#### Your instructions
Among the entries below, take the line with "Click ChatGPT - EasyCode plugin icon" and the line with "1920x1080 pixels.", and output them and every line between them exactly, with nothing else.

#### Data extract
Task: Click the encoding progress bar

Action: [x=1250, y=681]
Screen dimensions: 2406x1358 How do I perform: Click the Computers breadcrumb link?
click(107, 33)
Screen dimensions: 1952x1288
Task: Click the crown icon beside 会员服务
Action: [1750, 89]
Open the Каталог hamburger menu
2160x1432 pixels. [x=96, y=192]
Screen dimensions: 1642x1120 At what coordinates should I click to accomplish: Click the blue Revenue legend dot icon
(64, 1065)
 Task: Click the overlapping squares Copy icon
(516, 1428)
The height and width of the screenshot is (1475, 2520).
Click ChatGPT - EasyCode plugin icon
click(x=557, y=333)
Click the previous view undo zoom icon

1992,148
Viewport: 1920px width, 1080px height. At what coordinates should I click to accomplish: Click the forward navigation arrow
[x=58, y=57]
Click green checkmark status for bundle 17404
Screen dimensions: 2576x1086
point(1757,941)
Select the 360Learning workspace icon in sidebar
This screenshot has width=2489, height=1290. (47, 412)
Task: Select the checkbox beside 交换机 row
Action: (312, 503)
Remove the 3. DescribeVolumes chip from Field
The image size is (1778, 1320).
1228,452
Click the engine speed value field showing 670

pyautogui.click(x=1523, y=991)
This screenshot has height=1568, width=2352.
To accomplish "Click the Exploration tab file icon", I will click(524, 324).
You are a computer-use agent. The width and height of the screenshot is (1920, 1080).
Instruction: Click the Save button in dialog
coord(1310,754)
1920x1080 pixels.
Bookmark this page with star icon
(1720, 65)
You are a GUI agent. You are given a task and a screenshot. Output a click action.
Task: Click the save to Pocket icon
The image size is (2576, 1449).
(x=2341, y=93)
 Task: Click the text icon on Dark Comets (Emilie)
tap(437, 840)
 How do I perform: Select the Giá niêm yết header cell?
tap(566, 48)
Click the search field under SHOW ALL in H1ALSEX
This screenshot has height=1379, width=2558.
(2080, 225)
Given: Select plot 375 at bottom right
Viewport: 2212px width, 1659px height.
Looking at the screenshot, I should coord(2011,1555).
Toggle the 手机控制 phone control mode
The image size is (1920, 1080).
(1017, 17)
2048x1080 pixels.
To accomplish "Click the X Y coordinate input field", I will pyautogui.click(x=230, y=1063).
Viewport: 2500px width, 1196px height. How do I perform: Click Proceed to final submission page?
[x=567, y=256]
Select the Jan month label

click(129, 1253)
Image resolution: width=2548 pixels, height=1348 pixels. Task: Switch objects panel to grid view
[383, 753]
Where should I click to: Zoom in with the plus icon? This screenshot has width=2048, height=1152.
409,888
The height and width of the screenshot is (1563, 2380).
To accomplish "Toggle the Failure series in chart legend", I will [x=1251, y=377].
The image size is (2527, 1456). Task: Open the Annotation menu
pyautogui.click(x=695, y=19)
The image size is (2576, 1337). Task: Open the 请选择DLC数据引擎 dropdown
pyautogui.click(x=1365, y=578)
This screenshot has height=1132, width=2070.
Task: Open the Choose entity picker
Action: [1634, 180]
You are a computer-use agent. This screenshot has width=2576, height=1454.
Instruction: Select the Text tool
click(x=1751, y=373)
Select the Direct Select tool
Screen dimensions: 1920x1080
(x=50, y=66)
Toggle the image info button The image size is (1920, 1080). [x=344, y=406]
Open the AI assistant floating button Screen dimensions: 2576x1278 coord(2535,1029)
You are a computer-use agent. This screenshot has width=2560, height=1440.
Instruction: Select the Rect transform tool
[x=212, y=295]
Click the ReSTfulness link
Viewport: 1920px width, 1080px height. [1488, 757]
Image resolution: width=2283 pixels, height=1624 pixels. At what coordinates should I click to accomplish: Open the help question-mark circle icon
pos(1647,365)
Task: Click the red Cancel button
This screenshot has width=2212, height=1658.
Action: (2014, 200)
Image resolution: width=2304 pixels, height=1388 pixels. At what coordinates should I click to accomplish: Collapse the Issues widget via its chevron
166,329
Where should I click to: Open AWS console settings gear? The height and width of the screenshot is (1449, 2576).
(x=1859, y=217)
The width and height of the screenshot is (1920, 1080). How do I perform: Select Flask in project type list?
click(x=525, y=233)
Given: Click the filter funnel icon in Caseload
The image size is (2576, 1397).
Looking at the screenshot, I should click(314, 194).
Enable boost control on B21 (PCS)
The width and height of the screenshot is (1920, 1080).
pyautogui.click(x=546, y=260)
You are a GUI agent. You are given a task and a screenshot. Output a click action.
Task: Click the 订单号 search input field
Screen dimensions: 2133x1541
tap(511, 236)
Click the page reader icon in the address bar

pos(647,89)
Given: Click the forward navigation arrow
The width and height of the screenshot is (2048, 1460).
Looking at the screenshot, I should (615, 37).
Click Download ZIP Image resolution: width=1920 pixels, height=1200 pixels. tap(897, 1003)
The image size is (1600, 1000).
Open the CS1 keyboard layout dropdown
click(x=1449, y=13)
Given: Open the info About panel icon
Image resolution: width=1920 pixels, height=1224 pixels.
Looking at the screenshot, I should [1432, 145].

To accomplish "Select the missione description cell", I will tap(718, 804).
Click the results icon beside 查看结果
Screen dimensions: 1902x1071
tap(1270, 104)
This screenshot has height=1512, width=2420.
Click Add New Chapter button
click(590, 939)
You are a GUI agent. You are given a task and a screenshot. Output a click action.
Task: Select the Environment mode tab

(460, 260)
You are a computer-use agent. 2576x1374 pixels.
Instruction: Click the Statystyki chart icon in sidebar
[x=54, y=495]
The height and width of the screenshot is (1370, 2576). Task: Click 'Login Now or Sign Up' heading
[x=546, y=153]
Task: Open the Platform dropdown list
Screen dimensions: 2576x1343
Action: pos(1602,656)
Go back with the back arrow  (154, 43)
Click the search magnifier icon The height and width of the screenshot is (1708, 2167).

#### Problem solution
Click ChatGPT - EasyCode plugin icon
click(x=557, y=333)
Click the previous view undo zoom icon

1992,148
Viewport: 1920px width, 1080px height. At what coordinates should I click to accomplish: Click the forward navigation arrow
[x=58, y=57]
Click green checkmark status for bundle 17404
Screen dimensions: 2576x1086
point(1757,941)
Select the 360Learning workspace icon in sidebar
This screenshot has width=2489, height=1290. (47, 412)
Task: Select the checkbox beside 交换机 row
Action: (312, 503)
Remove the 3. DescribeVolumes chip from Field
The image size is (1778, 1320).
1228,452
Click the engine speed value field showing 670

pyautogui.click(x=1523, y=991)
This screenshot has height=1568, width=2352.
To accomplish "Click the Exploration tab file icon", I will click(524, 324).
You are a computer-use agent. The width and height of the screenshot is (1920, 1080).
Instruction: Click the Save button in dialog
coord(1310,754)
1920x1080 pixels.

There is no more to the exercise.